0x321 OS Kernel

This page describes the implementation and design of the kernel (mostly Linux). And this page might be divided into several pages in the future.

The main references for this Kernel page is the Understanding the Linux Kernel, Third Edition, which covers Linux kernel 2.6. In addition, I will also refer to the dinosaur book, the MINIX book, Windows Internals and Lions’ Commentary on UNIX.

reference: Wikipedia

Overview

This subsection is a note summarizing history and principles for different kernels.

Concepts

UNIX like

UNIX

BSD

System V

OSX

Minix

Linux

Windows

Windows NT

New Kernels

GNU Hurd

Zircon

  • new micro-kernel under development derived from Haiku
  • syscalls looks clean

Process Manangement

Process Scheduler

O(n) Scheduler

O(1) Scheduler

Completely Fair Scheduler

Memory Management

Virtual Memory

There are three types of memory kernel is handling.

  • logical address: used in the instruction set, consists of segment + offset. This address is visible in user space.
◇ ◇ ◇
__Your tasks__:
- a) What edition of Understanding the Linux Kernel do the kernel notes use as their main reference, and which kernel version does that edition cover?
- b) Pick up the kernel notes at the point where they stop and keep writing them.

__Supplied data__:
◇ ◇ ◇
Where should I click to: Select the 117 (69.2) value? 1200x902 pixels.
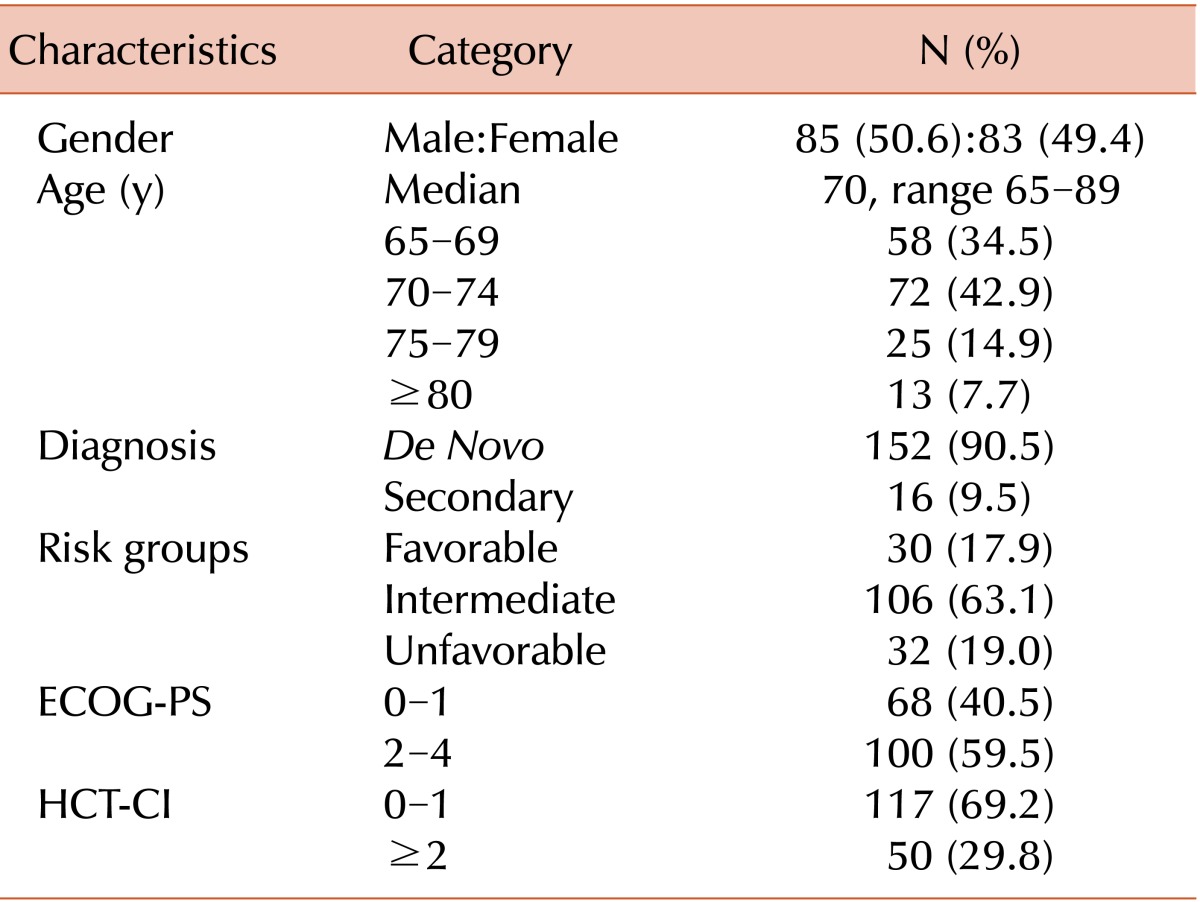pyautogui.click(x=958, y=805)
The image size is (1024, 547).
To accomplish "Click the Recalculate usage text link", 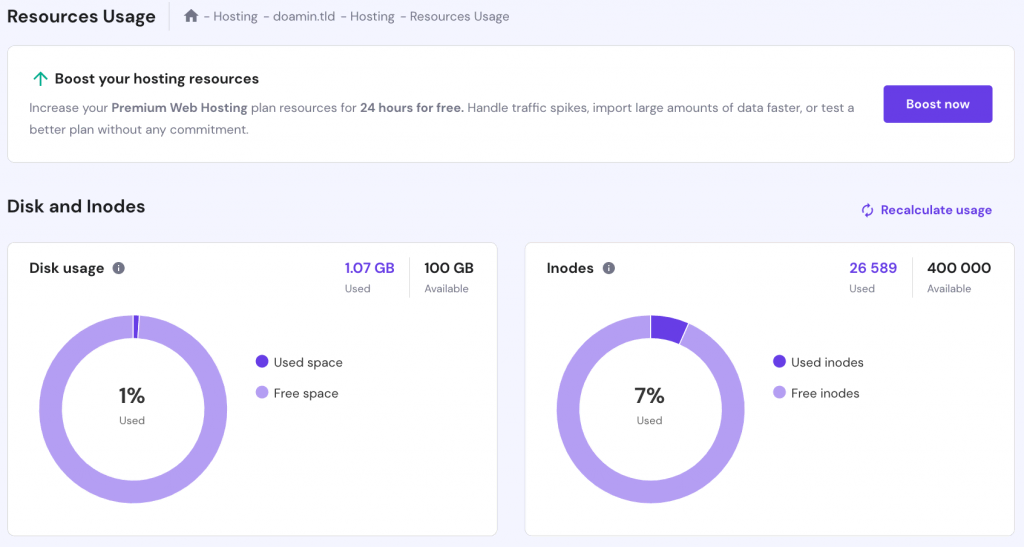I will click(x=936, y=210).
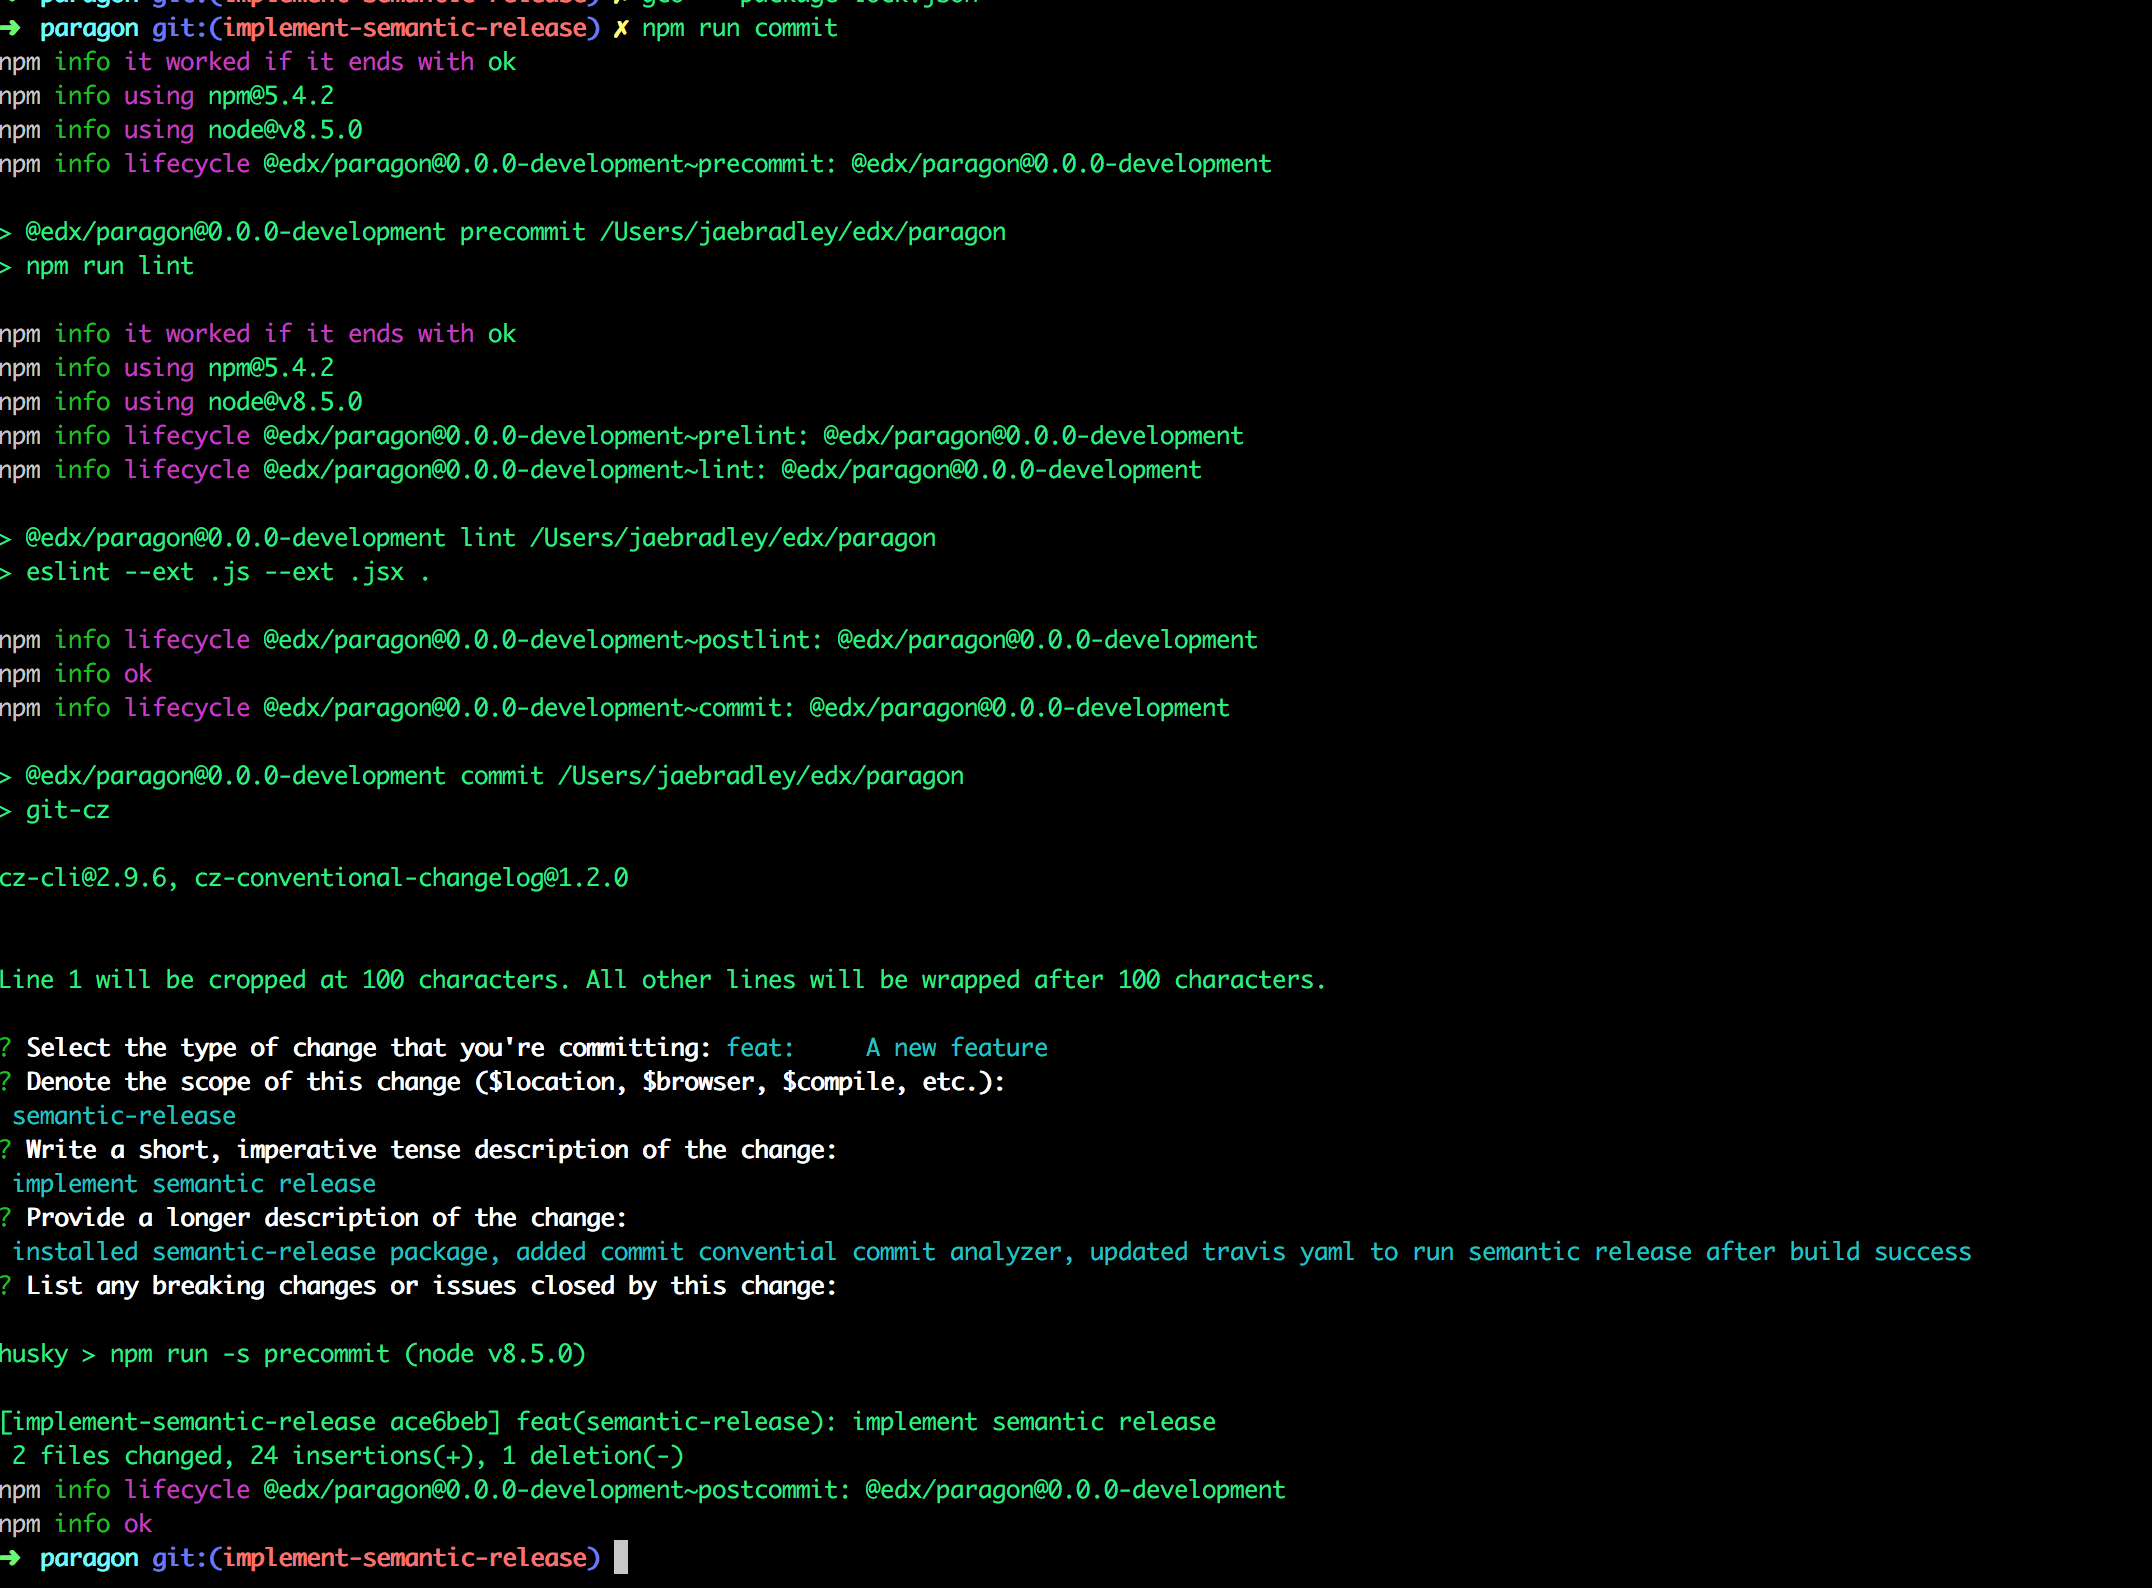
◇ ◇ ◇
__Final results__:
- a) The Third Edition, which covers Linux kernel 2.6.

- b)
  • linear address (virtual address): the address translated from logical address by segmentation unit
  • phyiscal address: actual address in the memory cell, translated from linear address by paging unit.

Kernel is responsible to setup segmentation and paging to perform virtual memory translation. (Actual translation is done by MMU and TLB). Although segmentation looks not enabled in current Desktop OS, because segment registers (cs, ds, ss(stack segment)…) are always set to 0.

Kernel in real mode and protected mode handles two translation differently. By the way, protected mode is controlled by PE bit on CR0 register in x86.

Segmentation translation

  • real-mode: translation rule is segment address * 16 + offset (20bit). The entire memory space is 1MB (20bit), each segment memory space is 64KB.

  • protected mode: segment register stores segment selector instead of address. Segment selector is used to select segment descriptor on GDT (global descriptor table), linear address and size of the segment are retrieved from segment descriptor.

Paging translation

Pages

Zones

Allocation

  • kmalloc/kfree
  • vmalloc

Synchronization

Synchronization Implementation is usually hardware dependent, it can also implemented with software taking advantage of sharing memory (e.g: Peterson’s algorithm)

Busy Waiting

Busy waiting is usually not considered a good strategy because it is wasting CPU time. Another problem with it is priority inversion problem, which high priority process depends on resource acquired by low priority process.

  • spinlock: hardware implementation. It can be implemented with test-and-set instruction (e.g.: xchg)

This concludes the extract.